10 de julho de 2026
Polícia

Cerca de 200 trabalhadores de obra cobram salários atrasados

Tisa Moraes
| Tempo de leitura: 1 min

Cerca de 200 funcionários contratados pela construtora Benjamin Oliveira para realizar a reforma do depósito da Receita Federal em Bauru protestaram ontem em frente ao órgão reivindicando pagamento de salários atrasados, direitos trabalhistas e melhores condições de trabalho.

A maioria dos empregados está sob contrato de experiência, por prazos que variam de 30 a 90 dias. Além de não receberem os salários em dia, nenhum deles tem direito a vale-transporte, vale-alimentação ou cesta básica.

Além disso, a empresa não contribuiria com o Instituto Nacional do Seguro Social (INSS). “Eu fui ver se tinham depositado alguma coisa na Previdência Social e não tinha nada.
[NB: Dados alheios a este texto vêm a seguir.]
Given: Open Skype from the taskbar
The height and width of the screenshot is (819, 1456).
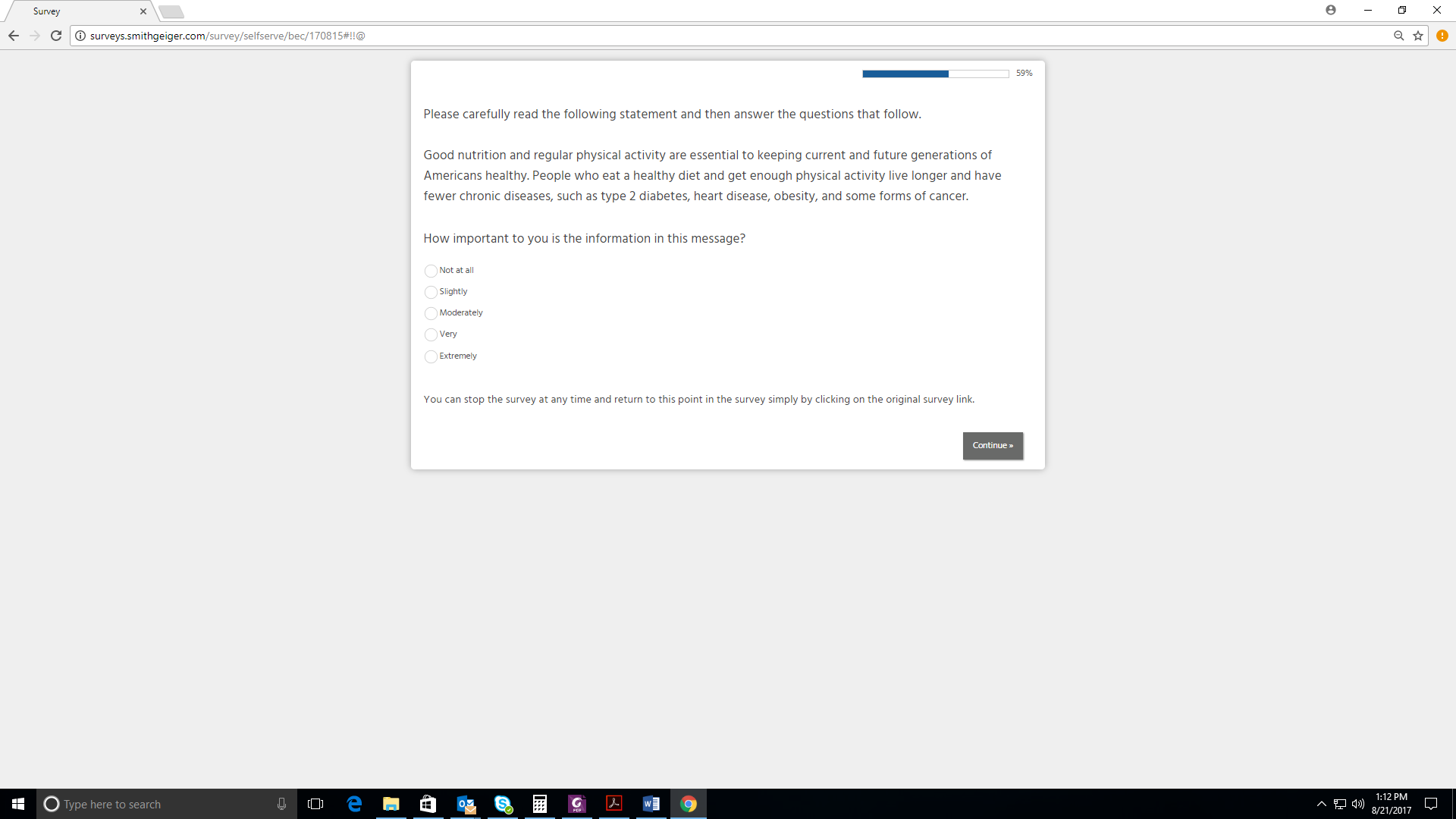Looking at the screenshot, I should [503, 804].
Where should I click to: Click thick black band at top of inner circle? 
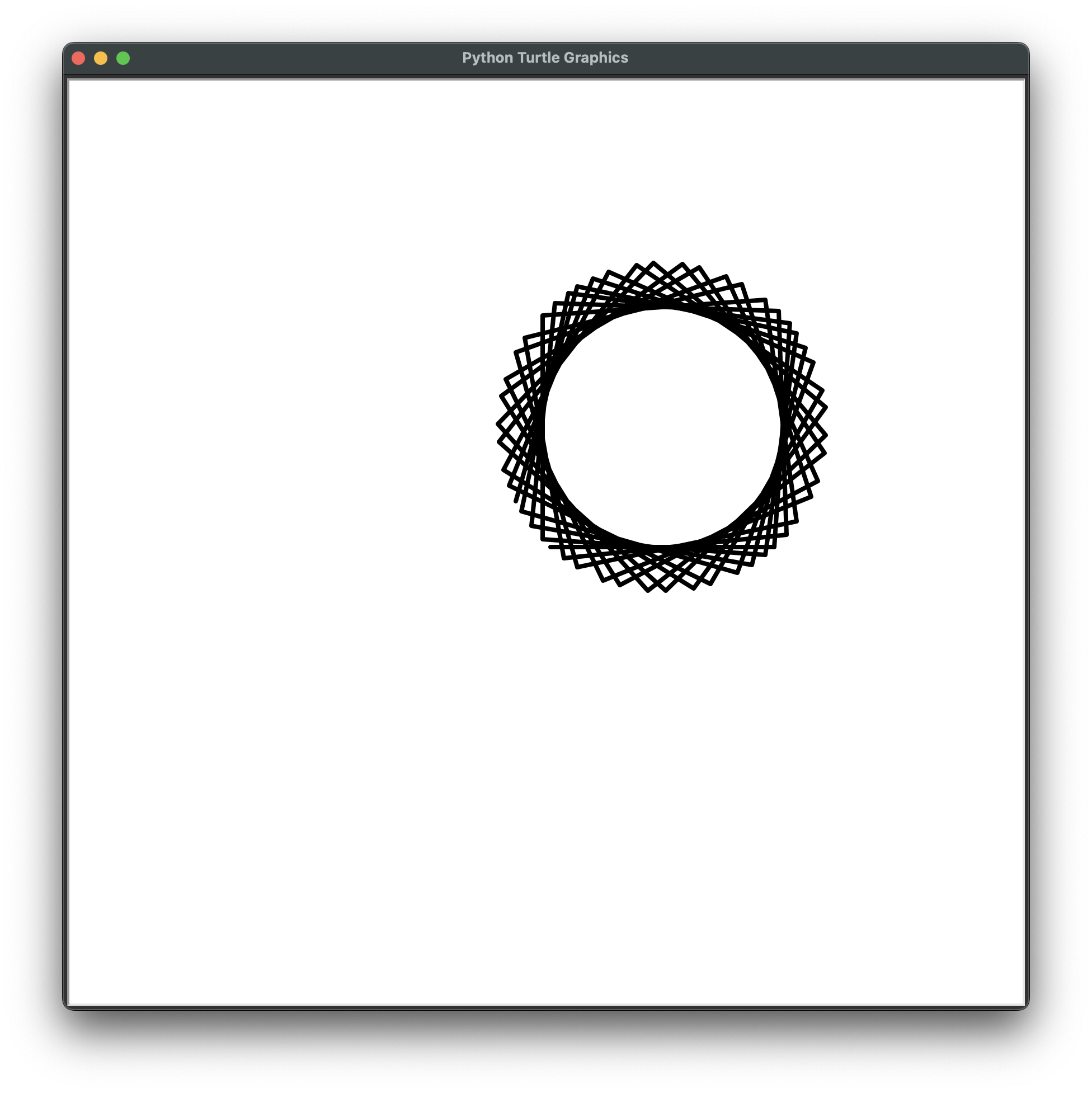tap(662, 306)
E ninguém dá explicação nenhuma sobre isso”, observa o pedreiro Ronaldo Roberto, 32 anos, que quebrou o braço direito ao cair de uma escada há 15 dias.
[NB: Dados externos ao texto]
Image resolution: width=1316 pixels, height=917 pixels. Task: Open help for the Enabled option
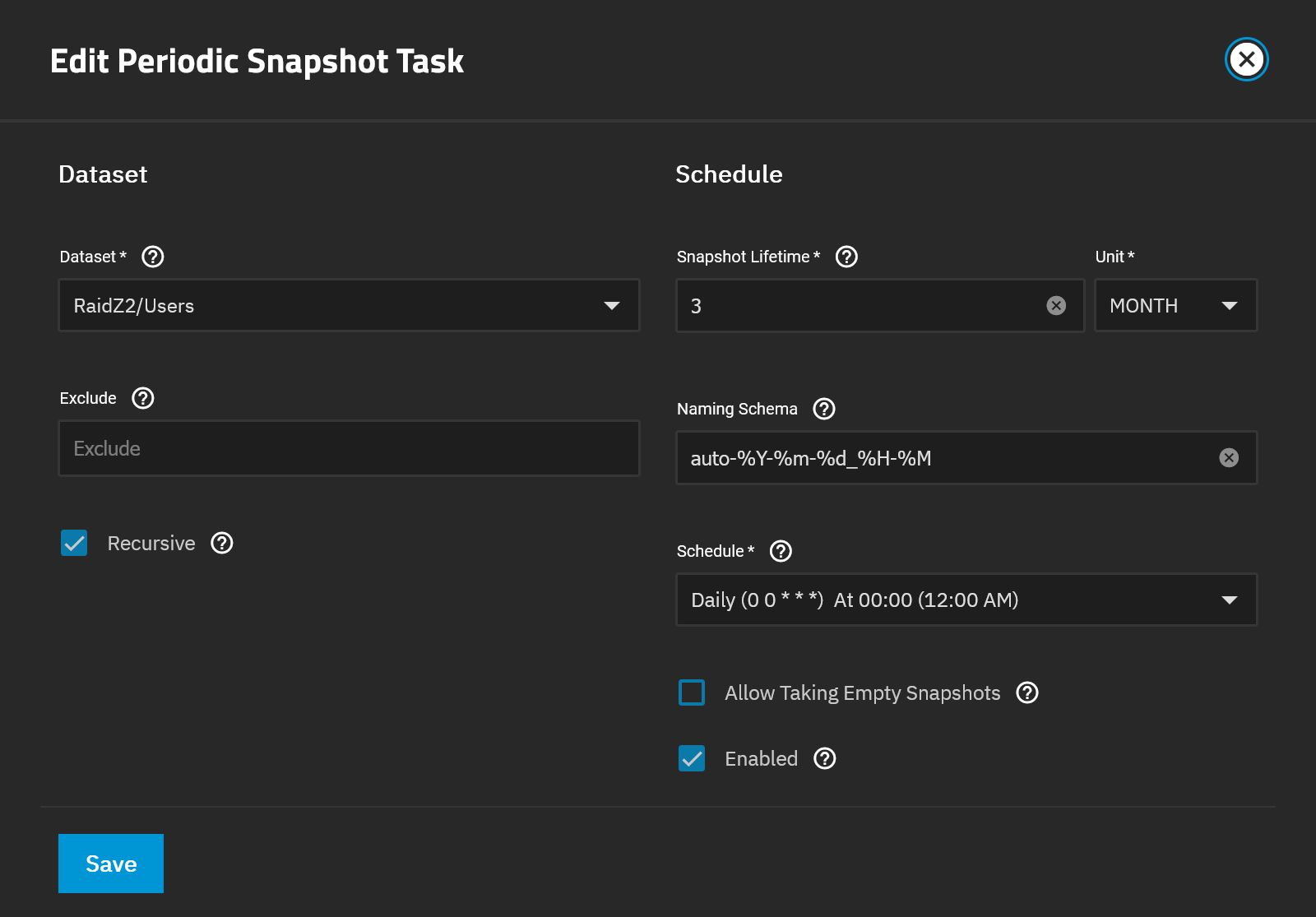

Os funcionários também reclamam da falta de segurança nas obras. “Não há equipamento de segurança para todo mundo, nem mesmo as ferramentas básicos de pedreiro, por exemplo, que a gente tem de trazer de casa”, conta o pedreiro Ademir Manga, 44 anos.
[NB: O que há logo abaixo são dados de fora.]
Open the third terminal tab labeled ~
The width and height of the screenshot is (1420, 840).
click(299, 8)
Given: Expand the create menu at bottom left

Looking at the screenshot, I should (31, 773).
O delegado da Receita Federal, Luiz Anézio, falou rapidamente à imprensa e informou que para as obras de reforma foi aberto um processo licitatório, ganho pela empresa Teto Construtora. “A Teto subcontratou a Benjamin Oliveira para fazer este trabalho. Esta é uma obra terceirizada e isso que está acontecendo não tem nada a ver com a Receita”, disse. Ele ressaltou que entrou em contato com a Teto, que teria liberado o dinheiro para o pagamento dos empregados.

Ontem, a reportagem não conseguiu entrar em contato com a empresa.